» Aim: Reproduce the rows below verbatim, everything from the line containing "Save the project with the Save icon" down to the line containing "tap(425, 208)", including both of those lines.

# START OF Exercise data

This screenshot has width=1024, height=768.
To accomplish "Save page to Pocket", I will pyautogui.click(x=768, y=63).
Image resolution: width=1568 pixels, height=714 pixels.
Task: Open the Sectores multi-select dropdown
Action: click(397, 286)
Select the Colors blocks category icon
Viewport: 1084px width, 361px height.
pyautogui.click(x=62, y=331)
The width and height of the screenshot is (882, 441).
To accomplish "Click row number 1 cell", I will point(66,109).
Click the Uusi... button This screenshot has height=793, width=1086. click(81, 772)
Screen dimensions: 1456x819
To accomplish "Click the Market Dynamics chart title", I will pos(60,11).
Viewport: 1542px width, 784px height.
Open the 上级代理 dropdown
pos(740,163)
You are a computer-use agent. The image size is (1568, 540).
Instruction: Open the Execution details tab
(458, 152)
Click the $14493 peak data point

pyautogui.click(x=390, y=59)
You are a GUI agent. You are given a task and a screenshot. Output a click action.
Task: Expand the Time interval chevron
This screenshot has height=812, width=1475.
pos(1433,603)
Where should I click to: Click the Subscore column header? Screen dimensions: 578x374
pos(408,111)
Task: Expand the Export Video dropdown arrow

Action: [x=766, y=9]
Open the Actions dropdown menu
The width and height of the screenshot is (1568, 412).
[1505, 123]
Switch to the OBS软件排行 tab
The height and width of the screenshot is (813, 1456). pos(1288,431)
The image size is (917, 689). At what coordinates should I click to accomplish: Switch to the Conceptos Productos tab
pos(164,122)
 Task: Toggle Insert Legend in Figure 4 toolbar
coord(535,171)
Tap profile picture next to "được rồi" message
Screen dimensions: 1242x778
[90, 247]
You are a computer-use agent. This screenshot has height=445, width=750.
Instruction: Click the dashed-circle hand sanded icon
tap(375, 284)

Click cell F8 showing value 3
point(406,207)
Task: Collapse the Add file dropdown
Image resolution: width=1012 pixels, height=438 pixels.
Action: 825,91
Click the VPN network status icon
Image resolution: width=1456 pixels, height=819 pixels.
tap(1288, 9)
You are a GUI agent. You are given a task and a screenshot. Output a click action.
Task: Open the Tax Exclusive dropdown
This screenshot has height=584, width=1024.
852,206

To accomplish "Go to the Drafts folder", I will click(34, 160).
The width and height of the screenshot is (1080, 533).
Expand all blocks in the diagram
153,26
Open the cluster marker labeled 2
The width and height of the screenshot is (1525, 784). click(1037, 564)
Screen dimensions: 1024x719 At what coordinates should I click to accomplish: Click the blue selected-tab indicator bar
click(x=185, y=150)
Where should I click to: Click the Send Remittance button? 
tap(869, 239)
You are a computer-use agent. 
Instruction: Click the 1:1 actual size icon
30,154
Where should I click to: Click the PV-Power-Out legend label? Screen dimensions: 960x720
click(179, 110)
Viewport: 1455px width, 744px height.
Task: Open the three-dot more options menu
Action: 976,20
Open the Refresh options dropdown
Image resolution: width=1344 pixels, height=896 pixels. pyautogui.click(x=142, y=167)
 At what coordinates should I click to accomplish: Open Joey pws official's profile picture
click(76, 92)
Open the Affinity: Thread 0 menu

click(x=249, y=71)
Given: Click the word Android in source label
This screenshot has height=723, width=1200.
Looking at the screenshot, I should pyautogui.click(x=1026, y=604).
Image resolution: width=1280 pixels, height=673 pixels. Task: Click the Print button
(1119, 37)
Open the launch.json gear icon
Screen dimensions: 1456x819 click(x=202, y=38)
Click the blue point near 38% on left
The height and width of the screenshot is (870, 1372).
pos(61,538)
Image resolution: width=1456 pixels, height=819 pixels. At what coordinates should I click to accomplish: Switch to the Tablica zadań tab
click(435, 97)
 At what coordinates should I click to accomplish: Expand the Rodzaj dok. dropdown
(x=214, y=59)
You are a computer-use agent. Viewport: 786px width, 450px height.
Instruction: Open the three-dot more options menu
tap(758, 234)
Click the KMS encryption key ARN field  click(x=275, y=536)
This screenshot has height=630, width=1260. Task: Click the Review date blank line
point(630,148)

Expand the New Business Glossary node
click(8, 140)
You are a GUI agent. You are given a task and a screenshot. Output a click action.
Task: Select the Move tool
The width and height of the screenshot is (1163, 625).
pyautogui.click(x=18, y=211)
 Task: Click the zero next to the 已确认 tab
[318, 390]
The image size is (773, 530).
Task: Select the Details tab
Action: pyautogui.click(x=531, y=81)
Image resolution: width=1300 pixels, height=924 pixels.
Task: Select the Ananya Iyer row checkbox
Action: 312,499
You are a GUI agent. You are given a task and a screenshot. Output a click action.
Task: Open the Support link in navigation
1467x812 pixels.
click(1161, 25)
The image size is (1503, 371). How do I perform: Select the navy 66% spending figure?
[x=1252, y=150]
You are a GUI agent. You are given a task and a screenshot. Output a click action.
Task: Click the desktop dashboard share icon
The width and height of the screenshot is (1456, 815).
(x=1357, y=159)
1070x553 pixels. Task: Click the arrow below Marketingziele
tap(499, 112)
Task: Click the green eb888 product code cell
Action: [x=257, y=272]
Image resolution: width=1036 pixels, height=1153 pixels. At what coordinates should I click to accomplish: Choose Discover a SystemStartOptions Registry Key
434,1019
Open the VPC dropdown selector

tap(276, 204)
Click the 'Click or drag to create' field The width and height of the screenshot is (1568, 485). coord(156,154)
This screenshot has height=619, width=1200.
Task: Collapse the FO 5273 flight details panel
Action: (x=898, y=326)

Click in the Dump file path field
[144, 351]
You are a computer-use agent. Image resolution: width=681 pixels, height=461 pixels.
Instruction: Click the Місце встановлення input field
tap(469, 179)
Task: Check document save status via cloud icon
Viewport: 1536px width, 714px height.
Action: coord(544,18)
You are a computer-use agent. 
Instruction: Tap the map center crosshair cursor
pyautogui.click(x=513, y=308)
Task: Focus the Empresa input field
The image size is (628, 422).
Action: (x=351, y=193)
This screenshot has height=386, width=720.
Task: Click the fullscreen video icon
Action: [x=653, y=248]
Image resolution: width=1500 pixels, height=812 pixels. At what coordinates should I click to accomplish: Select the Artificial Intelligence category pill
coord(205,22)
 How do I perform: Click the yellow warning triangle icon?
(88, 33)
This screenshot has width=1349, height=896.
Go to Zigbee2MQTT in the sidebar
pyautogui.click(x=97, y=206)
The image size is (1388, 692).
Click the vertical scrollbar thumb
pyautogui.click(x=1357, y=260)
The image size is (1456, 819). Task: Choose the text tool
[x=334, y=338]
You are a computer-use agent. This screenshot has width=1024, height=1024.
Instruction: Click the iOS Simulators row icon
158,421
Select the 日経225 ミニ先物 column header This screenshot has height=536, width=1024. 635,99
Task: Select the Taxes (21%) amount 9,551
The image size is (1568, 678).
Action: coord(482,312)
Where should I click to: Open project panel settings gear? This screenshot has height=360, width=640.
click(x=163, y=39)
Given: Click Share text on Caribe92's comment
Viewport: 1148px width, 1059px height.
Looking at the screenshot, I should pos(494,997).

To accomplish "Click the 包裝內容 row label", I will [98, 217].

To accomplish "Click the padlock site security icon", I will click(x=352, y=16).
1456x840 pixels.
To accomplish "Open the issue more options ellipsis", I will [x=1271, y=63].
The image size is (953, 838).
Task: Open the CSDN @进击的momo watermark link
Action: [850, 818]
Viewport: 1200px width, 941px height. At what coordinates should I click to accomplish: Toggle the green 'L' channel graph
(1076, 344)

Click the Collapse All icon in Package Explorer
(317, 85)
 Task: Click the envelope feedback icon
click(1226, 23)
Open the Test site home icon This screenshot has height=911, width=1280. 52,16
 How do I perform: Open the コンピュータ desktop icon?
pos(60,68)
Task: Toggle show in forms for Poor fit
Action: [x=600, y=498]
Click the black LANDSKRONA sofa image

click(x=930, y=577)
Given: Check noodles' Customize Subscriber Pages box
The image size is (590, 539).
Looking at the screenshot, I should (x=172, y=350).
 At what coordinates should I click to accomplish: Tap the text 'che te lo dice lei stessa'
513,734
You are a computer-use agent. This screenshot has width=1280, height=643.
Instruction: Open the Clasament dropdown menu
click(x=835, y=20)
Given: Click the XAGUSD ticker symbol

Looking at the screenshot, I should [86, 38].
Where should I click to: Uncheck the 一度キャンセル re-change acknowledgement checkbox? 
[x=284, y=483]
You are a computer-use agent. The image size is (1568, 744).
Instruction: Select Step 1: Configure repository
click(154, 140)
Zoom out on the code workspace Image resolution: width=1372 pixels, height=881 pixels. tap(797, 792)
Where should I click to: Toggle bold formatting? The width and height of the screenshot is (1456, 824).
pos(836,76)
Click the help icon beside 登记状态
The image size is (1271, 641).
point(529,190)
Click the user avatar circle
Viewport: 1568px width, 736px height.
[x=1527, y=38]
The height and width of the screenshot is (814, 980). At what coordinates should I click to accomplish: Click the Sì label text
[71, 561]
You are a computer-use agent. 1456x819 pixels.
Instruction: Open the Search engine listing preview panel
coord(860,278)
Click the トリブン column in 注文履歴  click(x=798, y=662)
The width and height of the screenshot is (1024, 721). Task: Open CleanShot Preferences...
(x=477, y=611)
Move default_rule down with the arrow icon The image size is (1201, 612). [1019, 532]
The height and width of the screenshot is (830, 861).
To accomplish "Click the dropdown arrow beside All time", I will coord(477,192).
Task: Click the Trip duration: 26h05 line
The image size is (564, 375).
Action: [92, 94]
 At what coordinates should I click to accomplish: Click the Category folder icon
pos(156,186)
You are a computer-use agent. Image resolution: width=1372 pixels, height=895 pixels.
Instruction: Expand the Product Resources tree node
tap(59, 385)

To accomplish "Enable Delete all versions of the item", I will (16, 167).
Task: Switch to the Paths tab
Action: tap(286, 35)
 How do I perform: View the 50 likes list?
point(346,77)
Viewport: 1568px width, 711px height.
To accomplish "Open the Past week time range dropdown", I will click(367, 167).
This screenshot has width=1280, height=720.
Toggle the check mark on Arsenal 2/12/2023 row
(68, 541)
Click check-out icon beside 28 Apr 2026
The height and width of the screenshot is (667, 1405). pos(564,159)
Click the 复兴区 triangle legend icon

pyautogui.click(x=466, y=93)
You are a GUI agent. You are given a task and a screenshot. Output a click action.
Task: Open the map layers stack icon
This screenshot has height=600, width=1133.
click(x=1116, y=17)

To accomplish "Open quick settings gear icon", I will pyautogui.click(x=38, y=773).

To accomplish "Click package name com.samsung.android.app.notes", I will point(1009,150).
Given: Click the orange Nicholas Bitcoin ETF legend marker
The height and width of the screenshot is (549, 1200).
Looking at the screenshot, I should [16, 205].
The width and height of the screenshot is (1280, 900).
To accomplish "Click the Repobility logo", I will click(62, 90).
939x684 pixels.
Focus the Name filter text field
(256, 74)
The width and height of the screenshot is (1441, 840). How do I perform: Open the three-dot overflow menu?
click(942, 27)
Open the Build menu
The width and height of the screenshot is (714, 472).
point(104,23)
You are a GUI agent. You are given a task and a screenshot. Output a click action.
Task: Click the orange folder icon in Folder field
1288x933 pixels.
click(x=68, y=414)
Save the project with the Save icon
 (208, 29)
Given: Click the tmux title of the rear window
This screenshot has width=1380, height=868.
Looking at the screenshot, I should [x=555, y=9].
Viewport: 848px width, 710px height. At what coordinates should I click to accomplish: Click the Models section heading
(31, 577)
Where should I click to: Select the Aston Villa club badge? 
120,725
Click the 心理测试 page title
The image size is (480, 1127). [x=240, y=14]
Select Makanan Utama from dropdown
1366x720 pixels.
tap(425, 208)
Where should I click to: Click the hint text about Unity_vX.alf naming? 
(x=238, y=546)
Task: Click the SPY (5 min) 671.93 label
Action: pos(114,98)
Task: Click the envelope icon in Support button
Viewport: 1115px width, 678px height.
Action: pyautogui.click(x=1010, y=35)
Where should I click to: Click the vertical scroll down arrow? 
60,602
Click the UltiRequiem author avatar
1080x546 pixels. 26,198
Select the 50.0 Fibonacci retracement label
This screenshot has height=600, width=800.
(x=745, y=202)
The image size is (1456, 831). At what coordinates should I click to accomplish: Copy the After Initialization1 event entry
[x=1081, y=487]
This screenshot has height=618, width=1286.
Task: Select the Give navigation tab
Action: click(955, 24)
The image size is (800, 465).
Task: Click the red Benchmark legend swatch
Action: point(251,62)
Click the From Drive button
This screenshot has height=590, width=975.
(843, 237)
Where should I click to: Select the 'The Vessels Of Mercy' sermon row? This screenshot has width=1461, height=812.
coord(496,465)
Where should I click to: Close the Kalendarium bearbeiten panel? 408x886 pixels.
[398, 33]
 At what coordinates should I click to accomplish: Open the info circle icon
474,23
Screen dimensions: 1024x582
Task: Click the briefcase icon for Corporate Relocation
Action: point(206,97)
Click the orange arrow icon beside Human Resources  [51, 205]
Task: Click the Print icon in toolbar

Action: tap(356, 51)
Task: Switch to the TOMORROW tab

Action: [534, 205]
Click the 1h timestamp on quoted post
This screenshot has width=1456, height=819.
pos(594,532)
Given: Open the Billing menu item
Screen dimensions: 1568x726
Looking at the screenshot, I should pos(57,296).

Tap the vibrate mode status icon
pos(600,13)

# END OF Exercise data

» Task answer:
Save the project with the Save icon
 (208, 29)
Given: Click the tmux title of the rear window
This screenshot has width=1380, height=868.
Looking at the screenshot, I should [x=555, y=9].
Viewport: 848px width, 710px height. At what coordinates should I click to accomplish: Click the Models section heading
(31, 577)
Where should I click to: Select the Aston Villa club badge? 
120,725
Click the 心理测试 page title
The image size is (480, 1127). [x=240, y=14]
Select Makanan Utama from dropdown
1366x720 pixels.
tap(425, 208)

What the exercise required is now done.